Startups Entering Indonesia
The Singaporean government has a financing program to assist Singaporean startups for expansion into Indonesia. The program has received mixed reviews from Indonesian economists.
The booming Indonesian economy has significant potential for foreign investors. A number of foreign companies have been exploring possibility of investment in a wide-range of sectors in Indonesia like industrial manufacturing, extractive industries and telecommunication.
iSTART@Indonesia
In 2010, the Singaporean Government launched iSTART, a funding program for local startups, soon after the release of the ‘Negative Investment List’ by the Indonesian government. It would provide an opportunity to Singaporean business starters for establishing business and capture booming markets like Indonesia. iSTART@Indonesia is a program that will focus on telecommunication starters and mobile app developers. Keeping in view the scope of e-commerce in Indonesia, the program will support designers of web apps, digital applications, social media and many more. All the participating entrepreneurs and companies could also attend networking events like Startup Asia Jakarta where they can meet market analysts and other Indonesian investors.
The government of Singapore is also taking measures like promoting business consultations with industry practitioners and conducting educational programs for making startups aware of potential corporate opportunities in countries like Indonesia and Thailand.
The program provides an opportunity to Indonesian investors for expanding their business in the telecommunication sector. It requires participating companies to visit their intended markets, meet investors and market mentors. This will allow Indonesian marketers to recruit the most competent Singaporean companies. Moreover, it will also allow the company to progress in the sectors of e-commerce and telecommunication.
Indonesian Investment Law
The Indonesian government introduced an Investment Law at the end of 2007. The investment law included a ‘Negative Investment List’ in which the government expanded a number of sectors for foreign investment which were previously restricted. The list was revised in 2010 to include the healthcare sector.
The law also relaxed foreign equity limitations in a number of sectors like the film industry, medicine, telecommunication, construction and e-commerce. This opened new doors for countries like Singapore, to invest particularly in telecommunication and information technology sectors.
Keeping in view the keen interest of foreign investors, the Indonesian government has taken several measures to attract more investors such as the adoption of several pro-investment policies.
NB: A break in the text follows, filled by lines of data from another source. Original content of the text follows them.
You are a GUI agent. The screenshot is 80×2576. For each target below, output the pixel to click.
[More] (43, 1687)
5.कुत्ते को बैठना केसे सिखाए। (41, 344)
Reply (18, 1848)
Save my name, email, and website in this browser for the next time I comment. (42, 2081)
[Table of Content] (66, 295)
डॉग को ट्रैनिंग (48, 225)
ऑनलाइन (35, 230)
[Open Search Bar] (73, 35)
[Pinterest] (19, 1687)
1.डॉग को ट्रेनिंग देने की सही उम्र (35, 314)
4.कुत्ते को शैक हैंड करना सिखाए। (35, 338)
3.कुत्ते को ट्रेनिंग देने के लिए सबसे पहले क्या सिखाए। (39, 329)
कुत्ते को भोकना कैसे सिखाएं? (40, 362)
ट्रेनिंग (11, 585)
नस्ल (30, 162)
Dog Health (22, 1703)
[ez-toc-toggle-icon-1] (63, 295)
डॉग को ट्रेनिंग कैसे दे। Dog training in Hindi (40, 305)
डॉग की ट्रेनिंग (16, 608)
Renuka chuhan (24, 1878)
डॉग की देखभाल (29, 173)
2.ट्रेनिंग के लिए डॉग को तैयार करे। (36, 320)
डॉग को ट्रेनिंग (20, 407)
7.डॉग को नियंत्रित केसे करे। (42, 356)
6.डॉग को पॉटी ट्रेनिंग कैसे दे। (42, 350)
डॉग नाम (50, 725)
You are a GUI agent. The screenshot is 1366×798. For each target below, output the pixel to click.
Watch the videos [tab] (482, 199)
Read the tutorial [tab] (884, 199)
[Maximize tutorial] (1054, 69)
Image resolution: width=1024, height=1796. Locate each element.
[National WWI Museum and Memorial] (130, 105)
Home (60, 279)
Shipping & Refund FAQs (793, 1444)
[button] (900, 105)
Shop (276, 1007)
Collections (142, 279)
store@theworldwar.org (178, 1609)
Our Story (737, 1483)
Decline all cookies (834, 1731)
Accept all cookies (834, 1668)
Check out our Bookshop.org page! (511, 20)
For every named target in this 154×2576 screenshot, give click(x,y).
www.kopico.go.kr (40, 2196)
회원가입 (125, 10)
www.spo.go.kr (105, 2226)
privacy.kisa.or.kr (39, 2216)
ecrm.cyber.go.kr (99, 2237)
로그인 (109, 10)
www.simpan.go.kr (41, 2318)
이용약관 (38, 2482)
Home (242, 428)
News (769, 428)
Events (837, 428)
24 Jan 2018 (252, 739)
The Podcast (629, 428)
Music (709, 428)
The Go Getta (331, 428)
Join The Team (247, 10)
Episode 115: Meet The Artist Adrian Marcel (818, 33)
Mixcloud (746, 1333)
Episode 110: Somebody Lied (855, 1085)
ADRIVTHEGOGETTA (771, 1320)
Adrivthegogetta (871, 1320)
In order to provide more opportunities to investors, the government has attempted to improve tax policies and strengthen the Investment Coordinating Board. In the year 2010, the government also relaxed a number of limitations on foreign investment particularly in the telecommunication sector. This has provided a number of opportunities to countries like Singapore for investing in different sectors.
The Dark Side
Although iSTART will provide an opportunity for e-commerce startup expansion in Indonesia, there are certain potential drawbacks of this program. In Indonesia, some argue that Singaporean startups will be preferred over the local businesses as Singapore is much more advanced in IT sector than Indonesia. The program could also potentially increase unemployment rate in Singapore, as businesses prefer to expand their activity outside of Singapore.
Nevertheless, the program can potentially be beneficial for both the Singaporean and Indonesian IT sector if the government takes adequate measures to provide equal opportunities to foreign and local startups.